A reader writes in, asking:

“When stocks enter or leave an index, an index fund is forced to sell the leaving stocks and buy the entering ones. I have heard that this results in a cost to the index fund. Is this cost big enough to matter much?”

There are two types of costs imposed on an index fund when stocks move in or out of the index that the fund tracks: transaction costs and front-running costs.

Transaction costs are the brokerage costs and bid/ask spreads incurred by buying and selling shares of a stock.

Indexes themselves, unlike index funds, have no transaction costs. As such, transaction costs would show up in the form of “tracking error” (i.e., the amount by which an index fund trails the performance of its respective index). As it turns out though, most index funds from reputable providers (e.g., Vanguard, Fidelity) don’t often trail their indexes by amounts significantly more than their expense ratios. In other words, the total transaction costs for such funds are often sufficiently small that they typically don’t even make an observable impact on fund performance.

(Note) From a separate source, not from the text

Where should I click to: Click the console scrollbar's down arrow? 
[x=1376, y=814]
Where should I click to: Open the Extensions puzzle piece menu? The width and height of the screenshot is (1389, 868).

Given the above, and given that transaction costs from stocks entering/leaving the index are only a part of an index fund’s overall transaction costs, we can confidently conclude that the transaction costs specifically resulting from changes in the index must be very small.

The second type of costs, front-running costs, are the reduction in performance that results from other parties bidding up the price of a stock by buying shares after the announcement that the stock will be added to a given index but before index funds buy it. It’s difficult to estimate such costs because they don’t show up as tracking error, because such costs affect the performance of the index itself as well as the performance of index funds.

In the last decade, two studies estimated the cost of front-running to be in the 0.2-0.3% per year range for index funds that track the S&P 500. That would certainly be a significant cost over time. However, other parties have argued that the cost has likely declined (and will continue to decline) as front-running opportunities are largely eliminated due to the idea becoming so well known.

In addition, you’re largely unaffected by such costs if you stick to “total market” funds, because your fund would already hold such stocks well before the bidding up that happens when the stock is announced for inclusion in something like the S&P 500.

So in short, yes, costs are imposed on an index fund when stocks are added to or removed from the index that it tracks. However, such costs (both transaction costs and front-running costs) tend to be very small, especially for the most diversified index funds.